Quantum affine Knizhnik-Zamolodchikov equations and quantum spherical functions, I

TL;DR

This paper explores the connections between quantum affine KZ equations, Cherednik-Macdonald theory, and spectral problems of q-difference operators, extending the theory to all parameter values including roots of unity.

Contribution

It establishes new correspondences between solutions of quantum affine KZ equations and spectral problems in Cherednik-Macdonald theory for all parameter regimes.

Findings

Established links between quantum affine KZ solutions and Cherednik-Dunkl spectral problems.

Extended the theory to include roots of unity for q and Hecke algebra parameters.
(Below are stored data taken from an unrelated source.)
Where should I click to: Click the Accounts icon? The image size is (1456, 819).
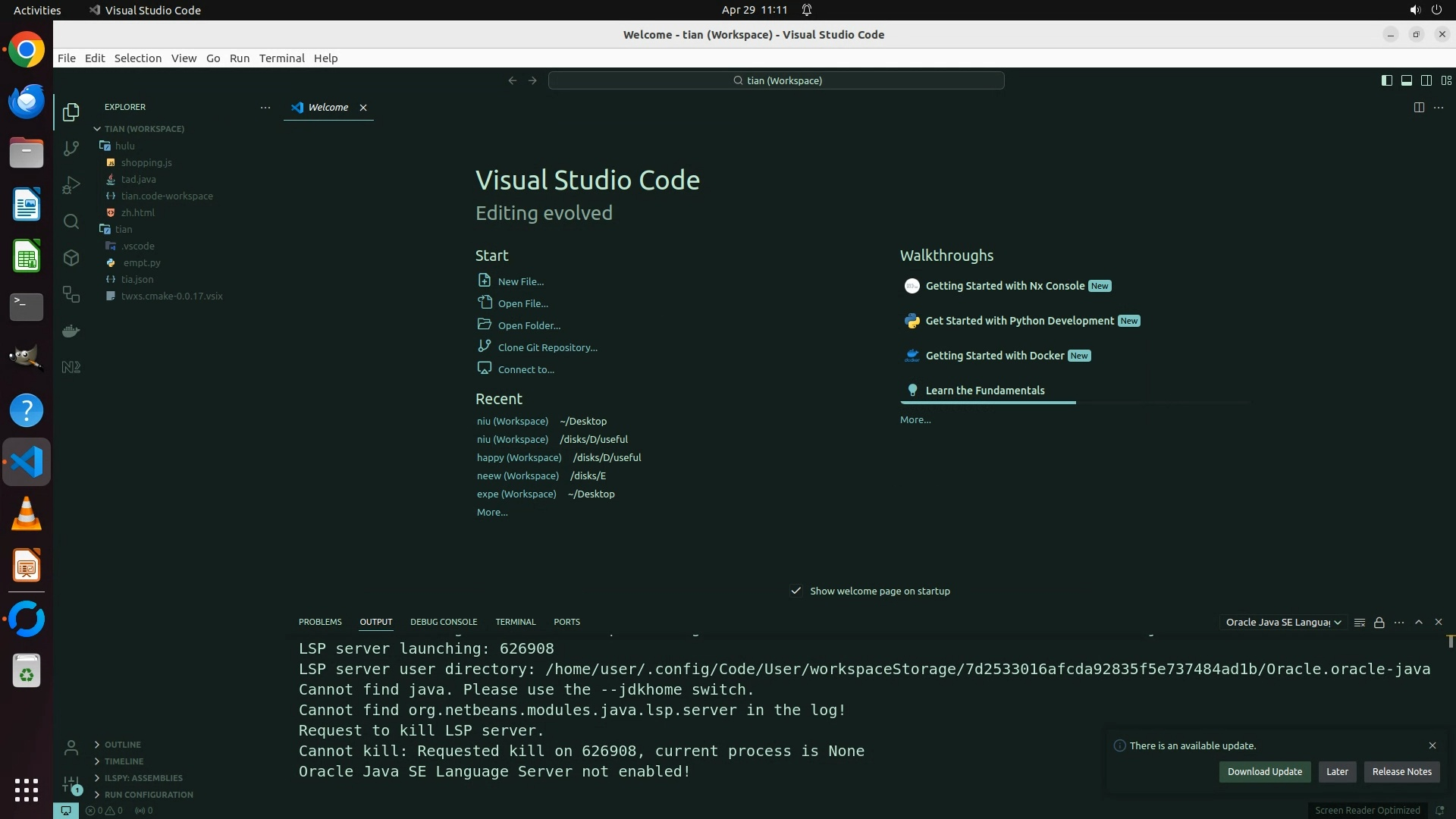tap(71, 748)
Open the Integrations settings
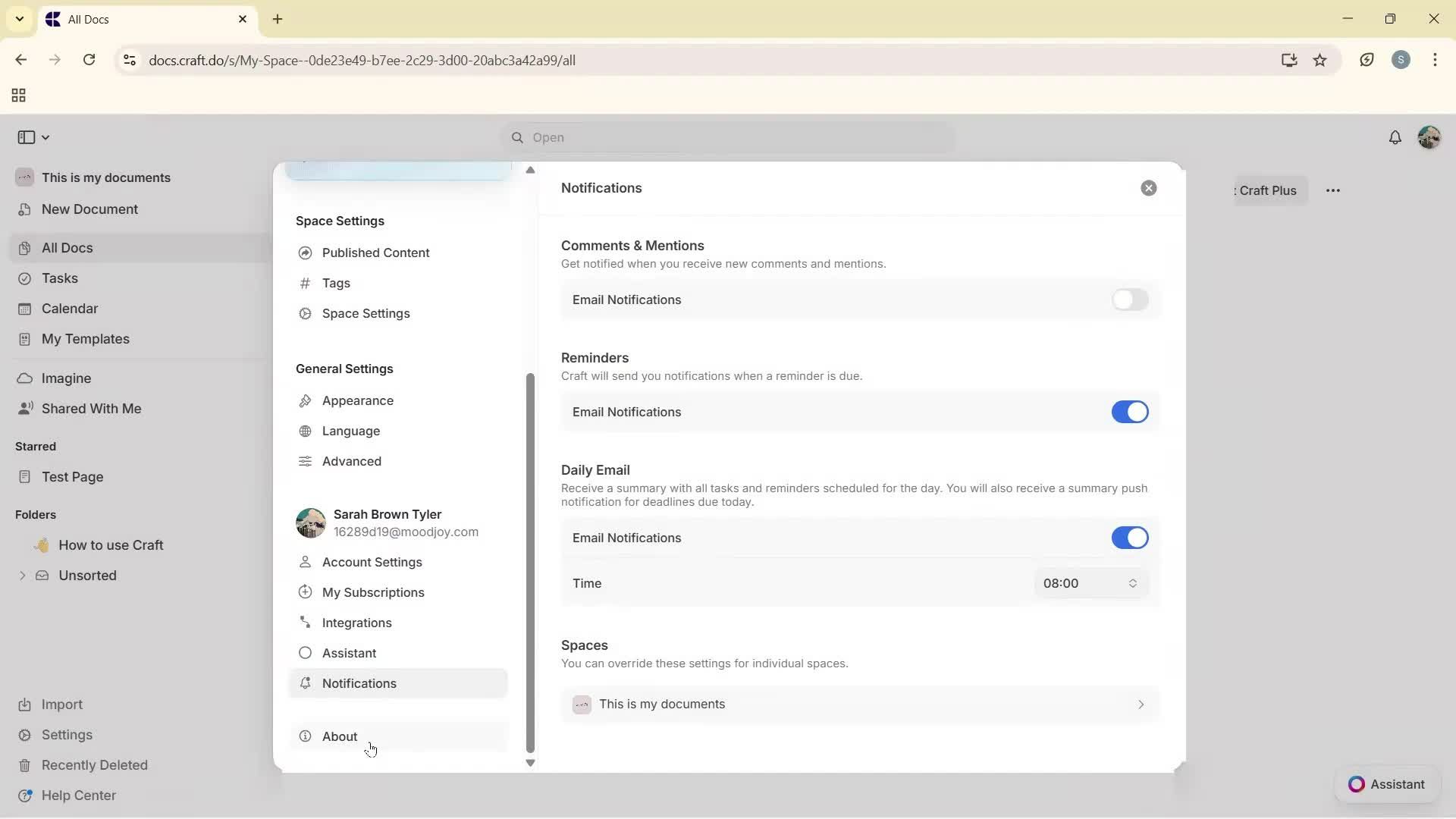Screen dimensions: 1456x819 tap(356, 623)
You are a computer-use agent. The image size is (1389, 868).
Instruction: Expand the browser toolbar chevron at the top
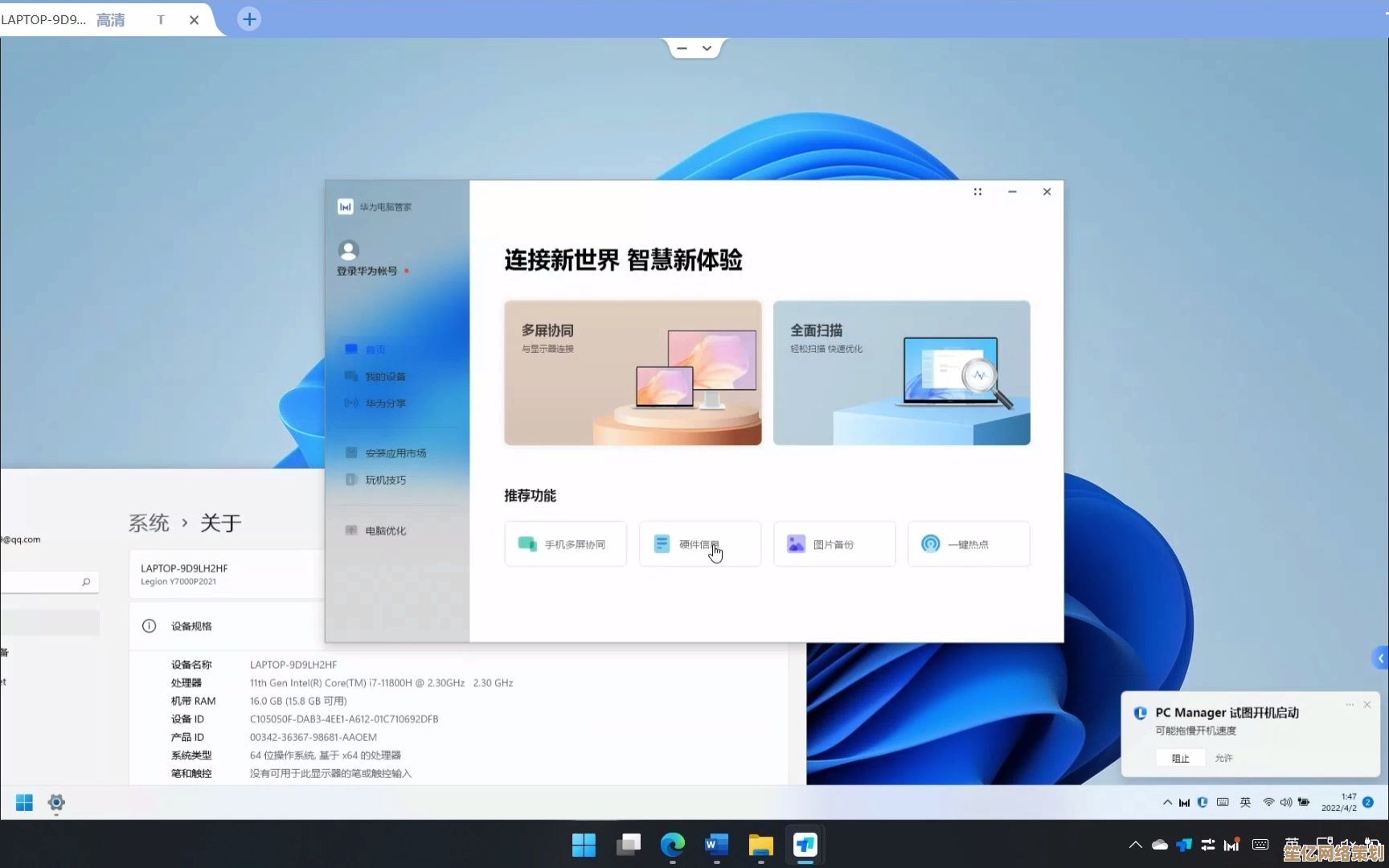point(707,47)
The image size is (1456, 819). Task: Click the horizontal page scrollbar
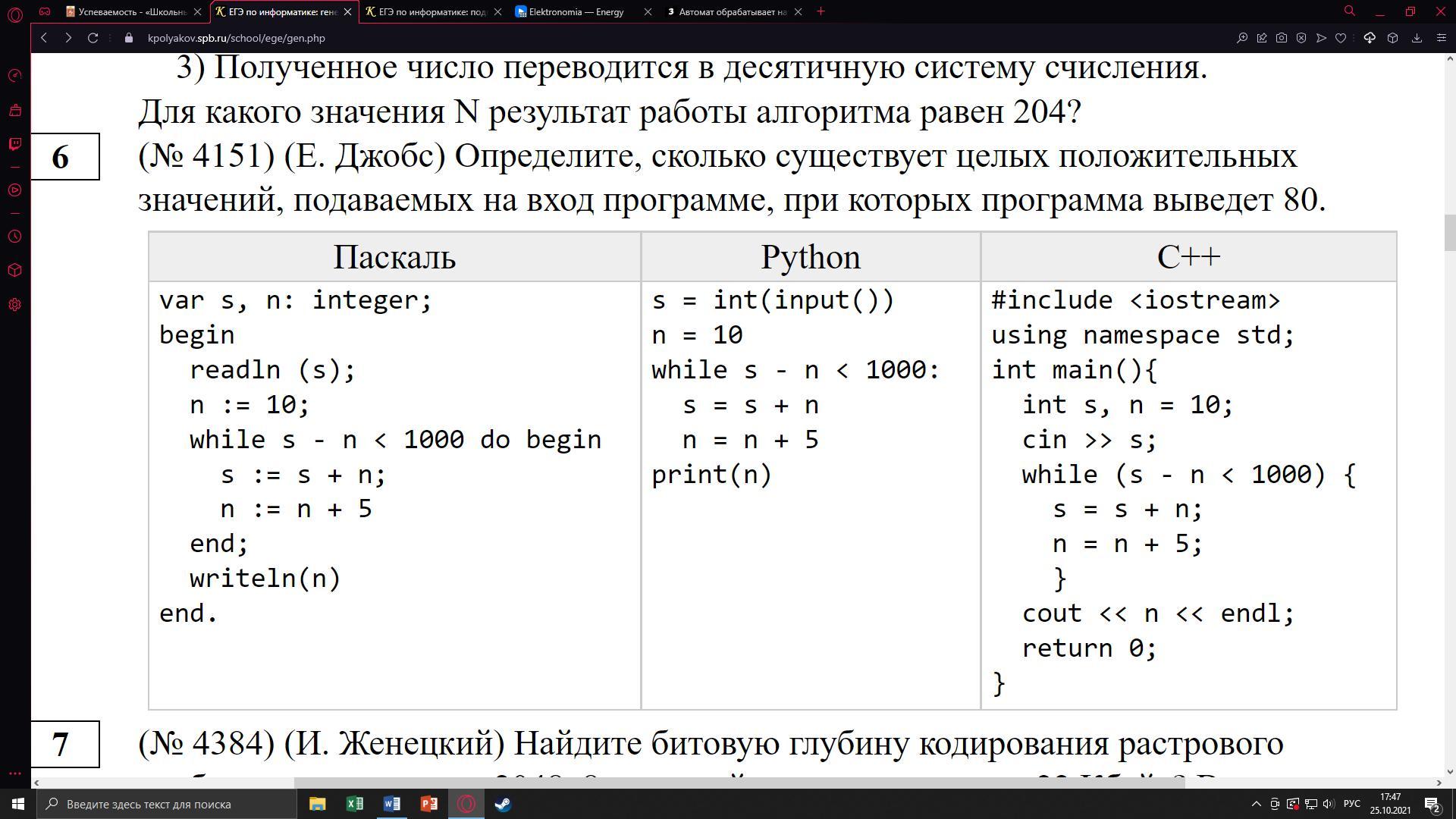(x=739, y=783)
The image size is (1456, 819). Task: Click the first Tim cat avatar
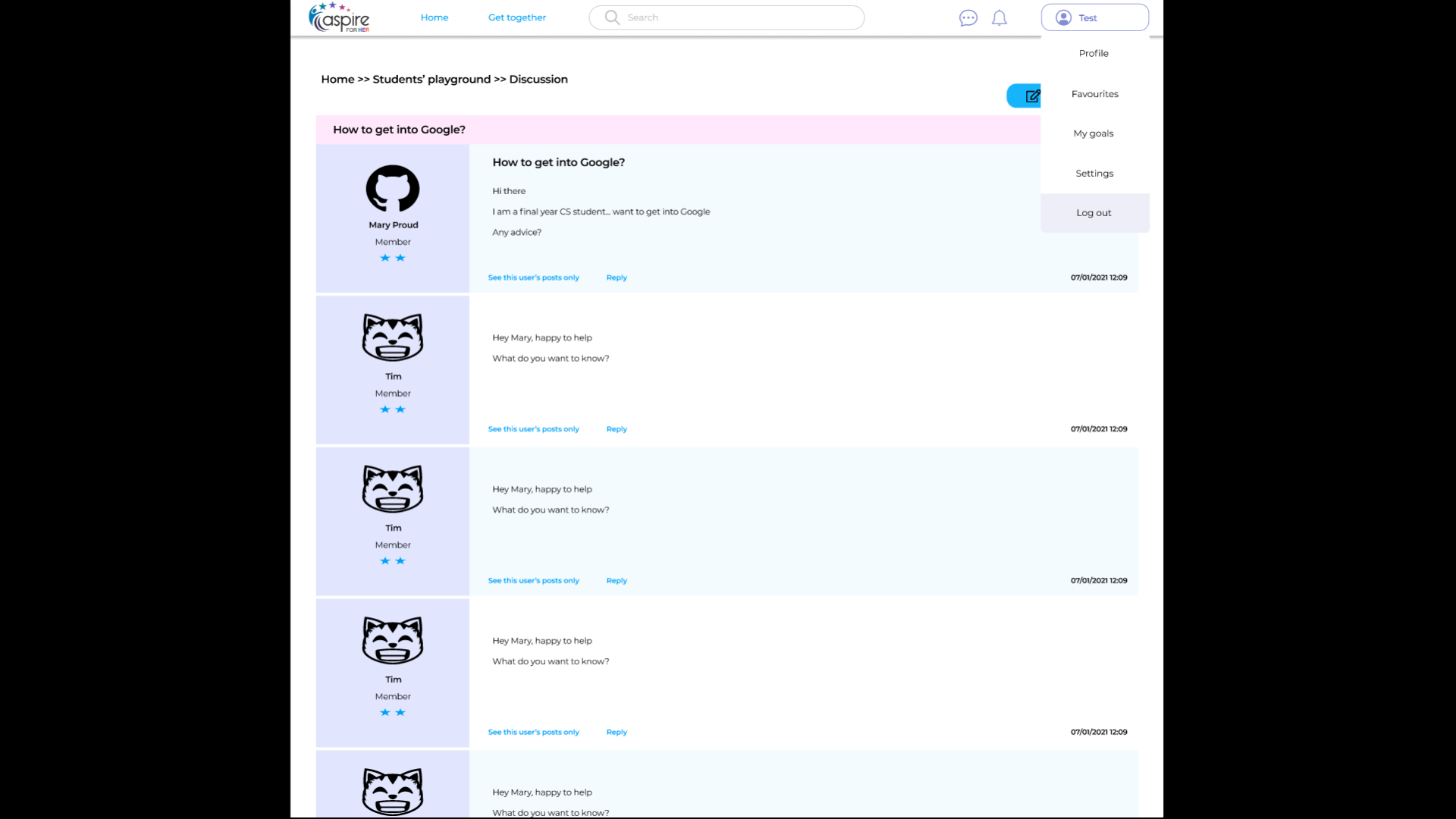coord(393,337)
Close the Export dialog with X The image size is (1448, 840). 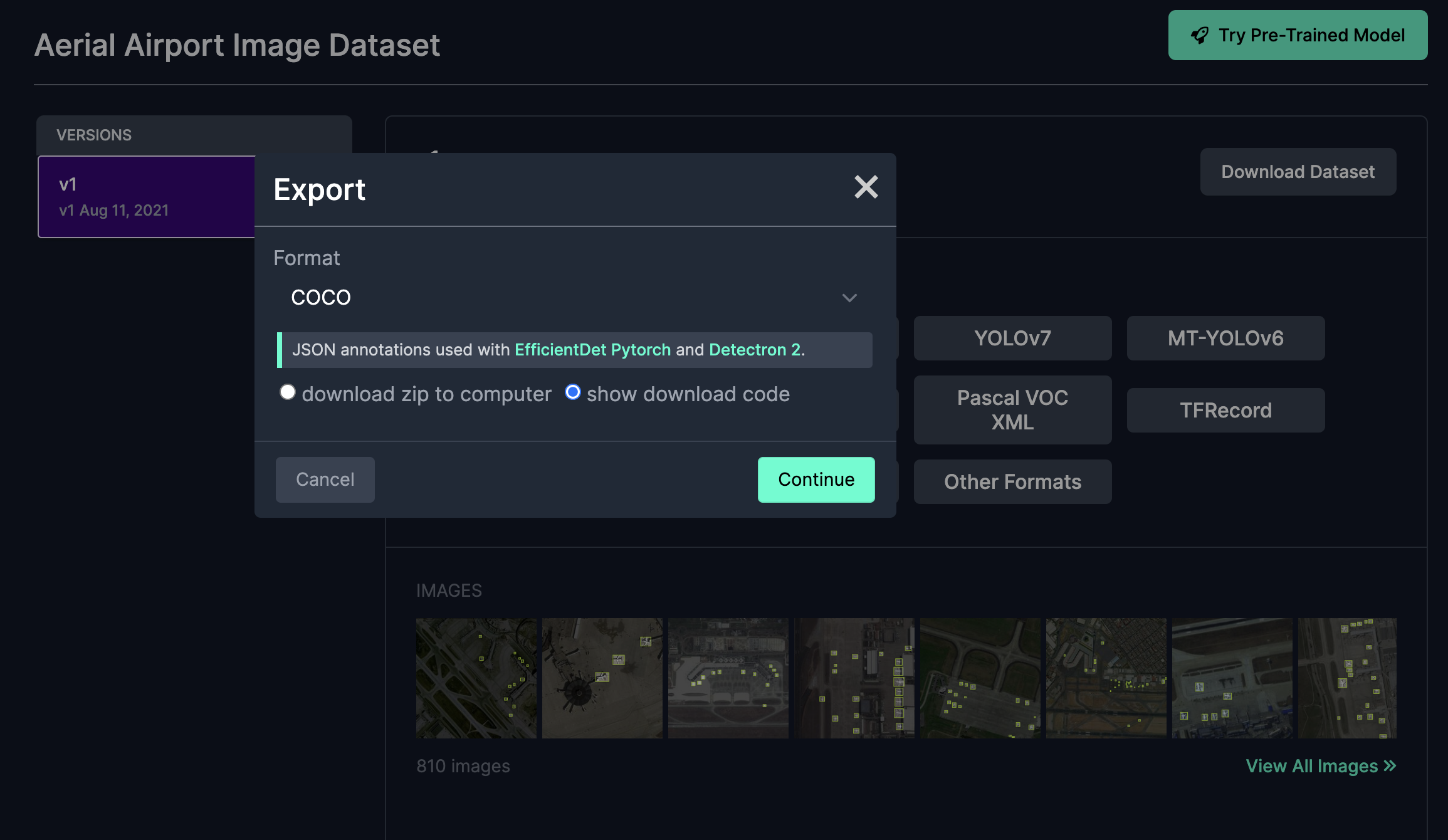pyautogui.click(x=866, y=187)

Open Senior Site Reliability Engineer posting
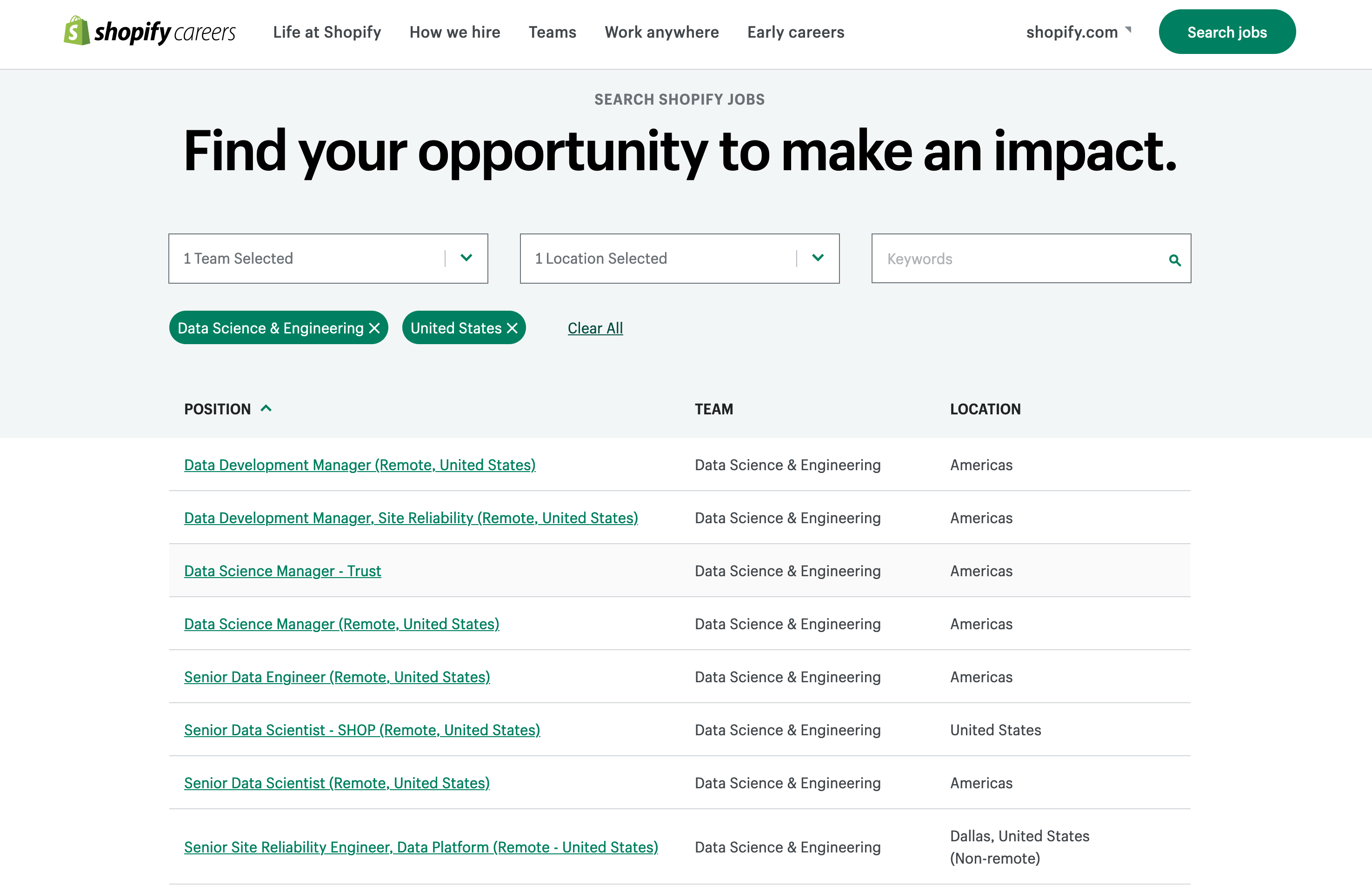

Generalized previous work to broader parameter spaces.

Abstract

Cherednik's quantum affine Knizhnik-Zamolodchikov equations associated to an affine Hecke algebra module M form a holonomic system of q-difference equations acting on M-valued functions on a complex torus T. In this paper the quantum affine Knizhnik-Zamolodchikov equations are related to the Cherednik-Macdonald theory when M is induced from a character of a standard parabolic subalgebra of the affine Hecke algebra. We set up correspondences between solutions of the quantum affine KZ equations and, on the one hand, solutions to the spectral problem of the Cherednik-Dunkl q-difference reflection operators (generalizing work of Kasatani and Takeyama) and, on the other hand, solutions to the spectral problem of the Cherednik-Macdonald q-difference operators (generalizing work of Cherednik). The correspondences are applicable to all relevant spaces of functions on T and for all parameter values, including the cases that q and/or the Hecke algebra parameters are roots of unity.